#### ANGEZEIGTER TEXT

Schlüsselnamen, die mit einem Punkt (».«) beginnen, sind für die Implementierung reserviert.
Schlüsselbunde¶
Wie bereits erwähnt, sind Schlüsselbunde besondere Schlüsseltypen, die Verweise auf andere Schlüssel enthalten (wozu auch Schlüsselbunde gehören können). Schlüssel können mit mehreren Schlüsselbunden verbunden sein. Schlüsselbunde können als Analogon zu UNIX-Verzeichnissen betrachtet werden, bei denen jedes Verzeichnis eine Reihe von harten Verweisen auf Dateien enthält.
Auf Schlüsselbunde können verschiedene Aktionen (Systemaufrufe) durchgeführt werden:
- Hinzufügen
- Durch einen Systemaufruf, der Schlüssel erstellt, kann ein Schlüssel zu einem Schlüsselbund hinzugefügt werden. Dies verhindert, dass ein neuer Schlüssel sofort gelöscht wird, wenn der Systemaufruf seine letzte Referenz auf den Schlüssel freigibt.
- Verweisen
- Ein Verweis kann zu einem Schlüsselbund hinzugefügt werden, der auf einen Schlüssel zeigt, der bereits bekannt ist, vorausgesetzt, dies erzeugt keinen selbstreferenzierenden Zyklus.

########
#### DATENABSCHNITT

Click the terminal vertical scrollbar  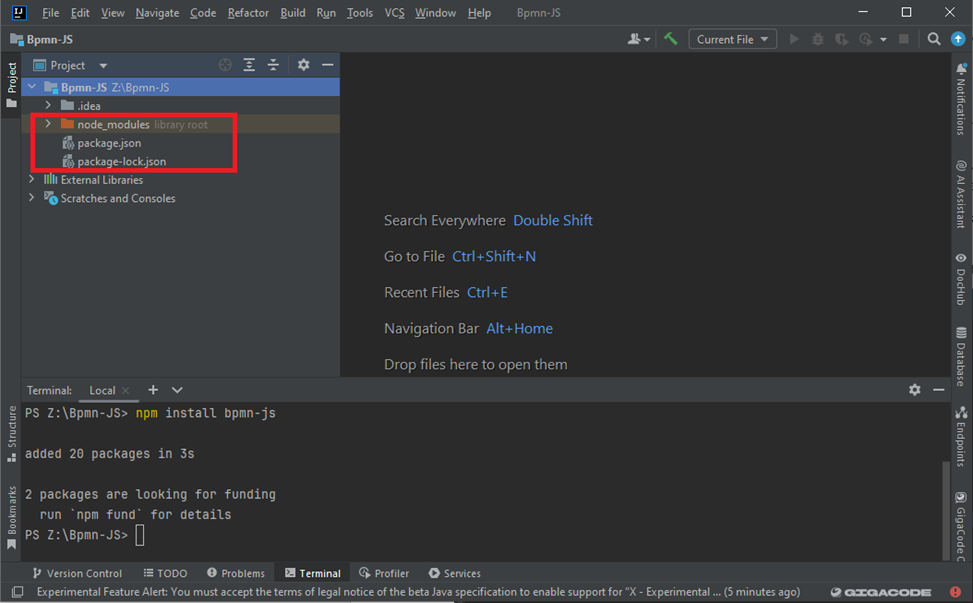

########

**ÜBUNGSAUFGABE A:**
Womit werden Schlüsselbunde im Text über Schlüsselbunde verglichen?
**ÜBUNGSAUFGABE B:**
Führen Sie den Text über Schlüsselbunde im selben Stil fort, beginnend nach seinem letzten Satz.

**ENDGÜLTIGE ANTWORT A:**
Mit UNIX-Verzeichnissen, bei denen jedes Verzeichnis eine Reihe von harten Verweisen auf Dateien enthält.

**ENDGÜLTIGE ANTWORT B:**
- Verweis entfernen
- Ein Verweis kann von einem Schlüsselbund entfernt werden. Wenn der letzte Verweis auf einen Schlüssel entfernt wurde, wird der Schlüssel zum Löschen durch die Speicherbereinigung eingeplant.
- Bereinigen
- Alle Verweise können von einem Schlüsselbund entfernt werden.
- Suchen
- Ein Schlüsselbund kann als Wurzel eines Baums oder Unterbaums betrachtet werden, bei dem Schlüsselbunde die Zweige und Nicht-Schlüsselbunde die Blätter darstellen. Dieser Baum kann nach einem Schlüssel durchsucht werden, der auf einen bestimmten Typ und Beschreibung passt.
Siehe keyctl_clear(3), keyctl_link(3), keyctl_search(3) und keyctl_unlink(3) für weitere Informationen.
Schlüsselverankerungen¶
Um zu verhindern, dass ein Schlüssel vom Speicher bereinigt wird, muss er verankert werden, um seinen Referenzzähler erhöht zu halten, wenn er vom Kernel nicht aktiv benutzt wird.
Schlüsselbunde werden verwandt, um andere Schlüssel zu verankern: jede Referenz ist eine Referenz auf einen Schlüssel. Beachten Sie, dass Schlüsselbunde selbst einfach nur Schlüssel sind und den gleichen Verankerungsanforderungen unterliegen, um zu verhindern, dass sie speicherbereinigt werden.
Der Kernel stellt eine Reihe von verankerten Schlüsselbunden bereit. Beachten Sie, das einige dieser Schlüsselbunde erst beim ersten Zugriff erstellt werden.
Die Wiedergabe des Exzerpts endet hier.